Requirements for Effective Segmentation
- Measurable: The size, purchasing power, and profiles of the segments can be measured.
- Accessible: The market segments can be effectively reached and served.
- Substantial: The market segments are large or profitable enough to serve.
- Differentiable: The segments are conceptually distinguishable and respond differently to different marketing mix elements and programs.
- Actionable: Effective programs can be designed for attracting and serving the segments.
Market Targeting
Evaluating Market Segments
- Factors to consider:
- Segment size and growth
- Segment structural attractiveness
- Company objectives and resources
Selecting Target Market Segments
- A target market is a set of buyers who share common needs or characteristics that the company decides to serve.
Market-Targeting Strategies
- Range from mass marketing (virtually no targeting) to individual marketing.
- Undifferentiated (mass) marketing: targets the whole market with one offer.
- Focuses on common needs rather than what’s different.
- Differentiated (segmented) marketing: targets several different market segments and designs separate offers for each.
- Goal is to achieve higher sales and a stronger position.
- More expensive than undifferentiated marketing.
- Example: Marriott International with its 30+ differentiated hotel brands.
- Concentrated (niche) marketing: targets a large share of a smaller market.
- Appropriate when company resources are limited.
- Effective when the company has knowledge of the market.
- Example: Fila's resurgence through creating narratives about its products.

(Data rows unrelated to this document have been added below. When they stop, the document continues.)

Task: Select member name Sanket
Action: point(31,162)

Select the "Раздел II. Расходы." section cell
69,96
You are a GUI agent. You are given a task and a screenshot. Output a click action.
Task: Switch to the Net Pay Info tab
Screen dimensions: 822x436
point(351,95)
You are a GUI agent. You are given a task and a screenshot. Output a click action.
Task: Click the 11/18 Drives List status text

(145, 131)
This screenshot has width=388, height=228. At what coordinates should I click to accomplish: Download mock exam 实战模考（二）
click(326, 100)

- Micromarketing (local or individual marketing): tailoring products and marketing programs to suit the tastes of specific individuals and locations.

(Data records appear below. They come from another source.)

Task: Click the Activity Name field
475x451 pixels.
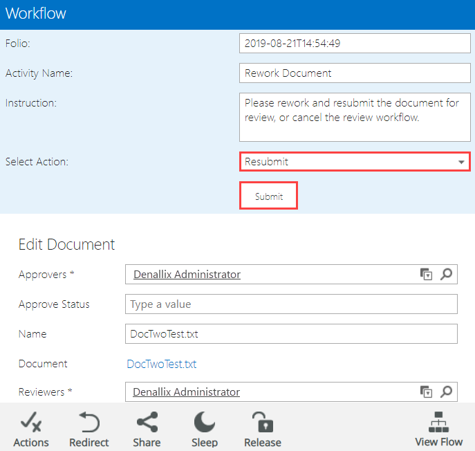Action: (x=354, y=73)
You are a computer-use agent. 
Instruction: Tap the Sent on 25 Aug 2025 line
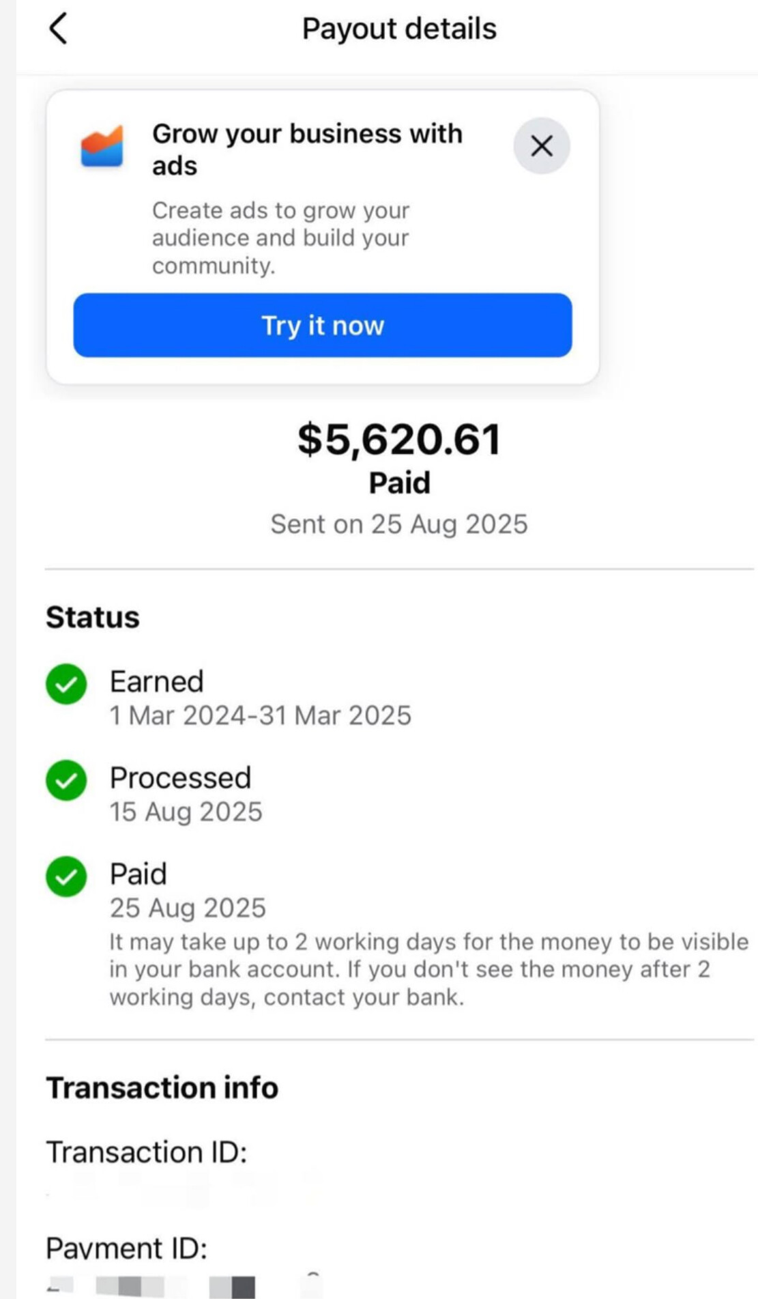point(399,524)
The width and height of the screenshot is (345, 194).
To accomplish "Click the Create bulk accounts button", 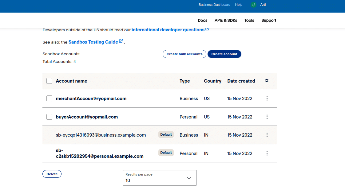I will click(x=184, y=54).
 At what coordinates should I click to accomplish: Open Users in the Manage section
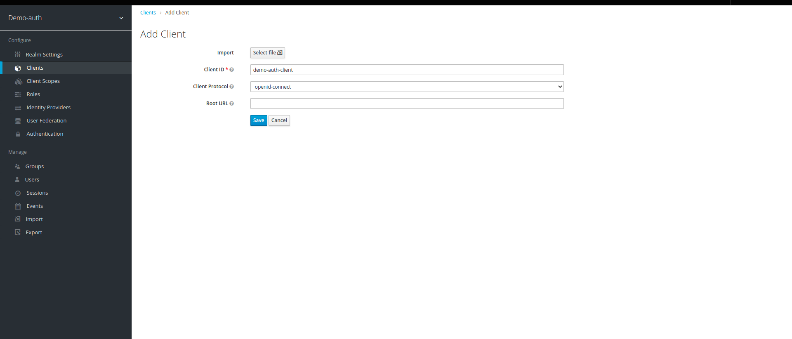click(x=32, y=180)
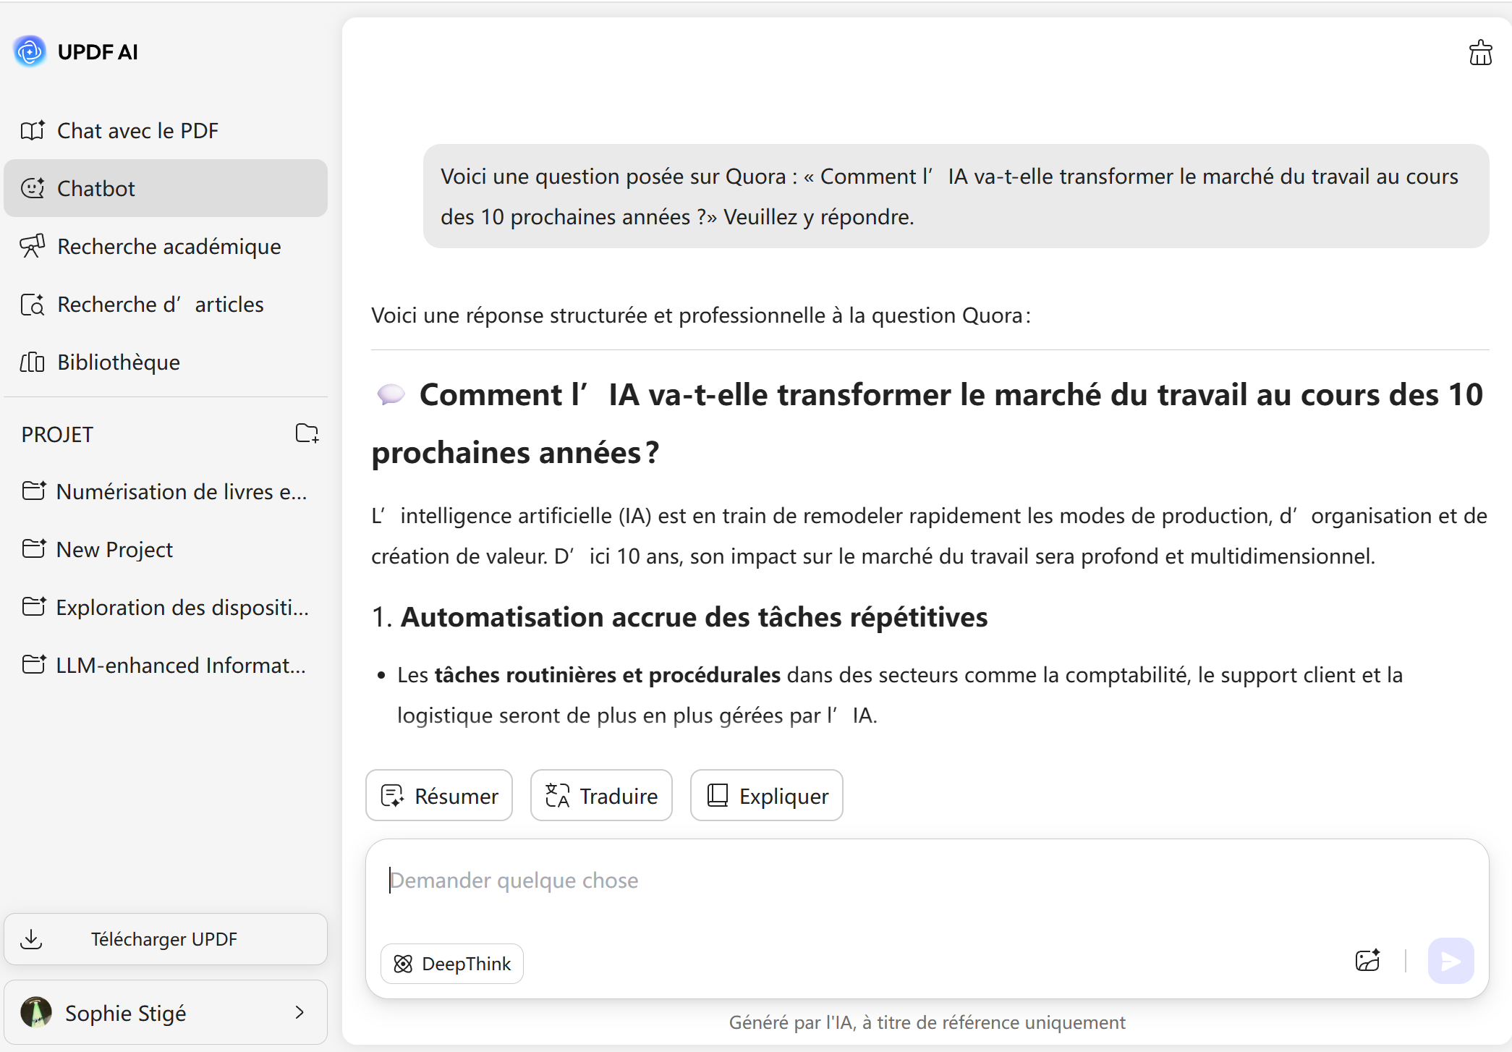
Task: Click the Expliquer button
Action: tap(766, 795)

- Local marketing: tailoring brands and promotion to the needs and wants of local customer segments in cities, neighborhoods, or stores.

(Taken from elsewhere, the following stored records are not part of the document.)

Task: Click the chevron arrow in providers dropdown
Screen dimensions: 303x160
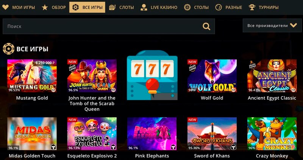Action: click(x=293, y=25)
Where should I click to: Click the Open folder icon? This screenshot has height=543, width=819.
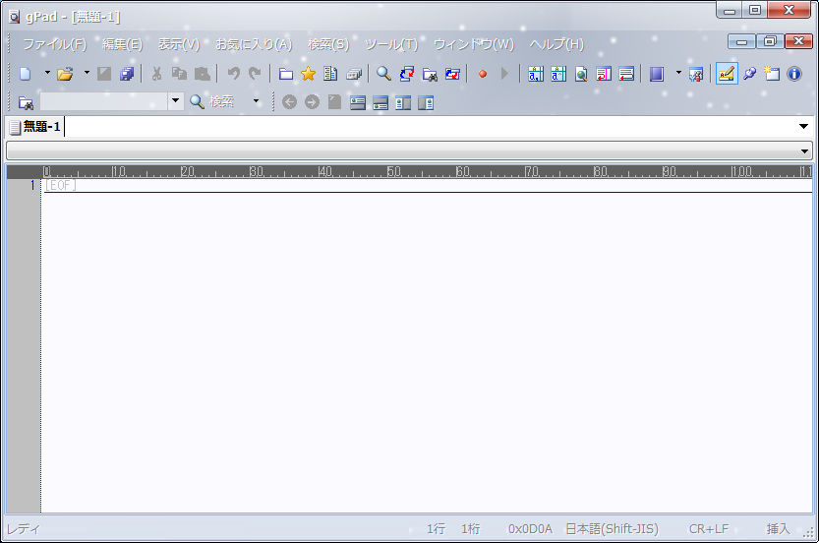click(x=65, y=74)
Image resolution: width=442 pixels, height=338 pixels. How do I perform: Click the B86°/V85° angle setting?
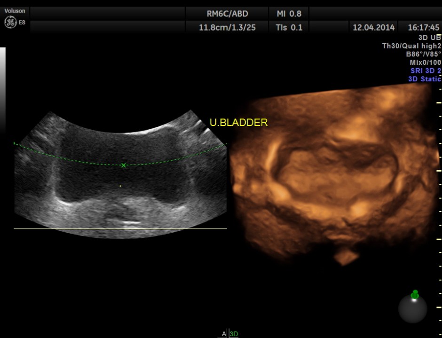pos(423,54)
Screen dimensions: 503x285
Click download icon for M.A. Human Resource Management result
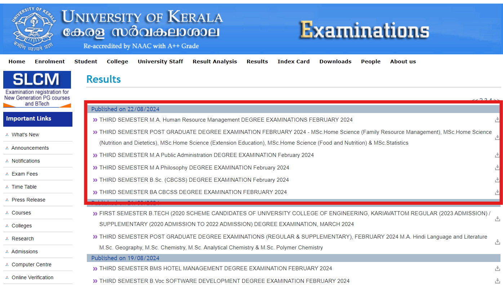click(x=497, y=120)
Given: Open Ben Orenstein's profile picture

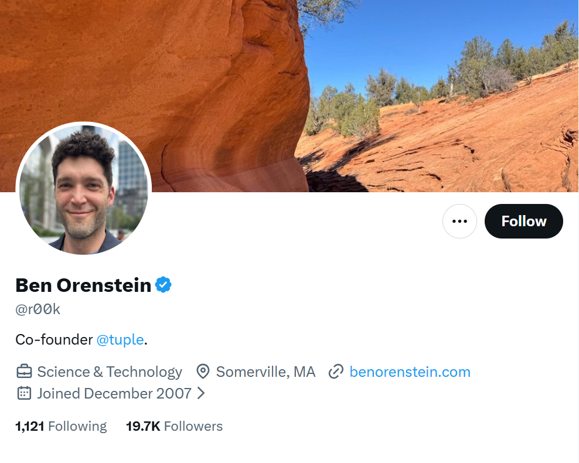Looking at the screenshot, I should (83, 189).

- Individual marketing: tailoring products and marketing programs to the needs and preferences of individual customers; also known as one-to-one marketing or mass customization.
- Example: Rolls-Royce Bespoke design team.
Choosing a Targeting Strategy
- Depends on:
- Company resources
- Product variability
- Product life-cycle stage
- Market variability
- Competitor’s marketing strategies
Differentiation and Positioning
- Product position: the way the product is defined by consumers on important attributes.
- Example: Sonos positions itself as unleashing “All the music on earth, in every room of your house, wirelessly.”
- Positioning maps: show consumer perceptions of marketers’ brands versus competing products on important buying dimensions.
Choosing a Differentiation and Positioning Strategy
- Involves:
- Identifying a set of possible competitive advantages to build a position
- Choosing the right competitive advantages
- Selecting an overall positioning strategy
- Communicating and delivering the chosen position to the market
- Competitive advantage: an advantage over competitors gained by offering consumers greater value, either through lower prices or by providing more benefits that justify higher prices.
- Differentiation can be along the lines of:
- Product
- Services
- Channels
- People
- Image
- Example: Quicken Loans’ Rocket Mortgage differentiates through its online-only interface for quick loan decisions.
- A competitive advantage should be:
- Important
- Distinctive
- Superior
- Communicable
- Preemptive
- Affordable
- Profitable
- Value proposition: the full mix of benefits upon which a brand is positioned.
- Positioning statement: summarizes company or brand positioning using this form: To (target segment and need) our (brand) is (concept) that (point of difference).
Communicating and Delivering the Chosen Position
- Choosing the positioning is often easier than implementing it.
- Establishing or changing a position takes a long time.
- Maintaining the position requires consistent performance and communication.